5. Chercher une information sensible via un moteur IA sans vérifier les URLs suggérées
Le réflexe “je cherche, je clique” migre massivement des moteurs classiques vers ChatGPT, Perplexity, Copilot. Ce déplacement crée un angle mort critique : ces outils ne bénéficient pas des protections anti-phishing intégrées aux navigateurs traditionnels. Une étude Netcraft (2025) révèle que 34 % des URLs suggérées par les moteurs IA ne sont pas contrôlées par la marque recherchée. Autrement dit, un collaborateur qui demande à un moteur IA où télécharger un logiciel peut se voir suggérer une page qui ressemble à l’officielle sans que le navigateur ne lève le moindre signal d’alerte.
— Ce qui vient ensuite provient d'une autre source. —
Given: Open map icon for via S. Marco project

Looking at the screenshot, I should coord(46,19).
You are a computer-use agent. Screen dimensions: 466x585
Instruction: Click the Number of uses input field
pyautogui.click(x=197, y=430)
Aucun de ces comportements n’est irrationnel. Tous répondent à une logique de productivité, d’efficacité, de confiance dans les outils du quotidien. C’est exactement ce qui les rend si difficiles à traiter par les approches traditionnelles : la sensibilisation ne suffit pas face à un contexte conçu pour tromper, l’interdiction ne fonctionne pas face à un réflexe ancré, et les outils de protection périmétrique ne voient pas ce qui se passe dans le navigateur. Le navigateur est devenu le premier poste de travail de chaque collaborateur et le premier angle mort de la sécurité des entreprises. C’est à ce niveau que la protection doit désormais s’exercer : non pas pour bloquer l’usage, mais pour donner aux organisations la visibilité sur ce qui se passe réellement, en temps réel, pendant la navigation.
Les attaquants l’ont compris depuis longtemps, mais les défenses commencent à peine à s’aligner.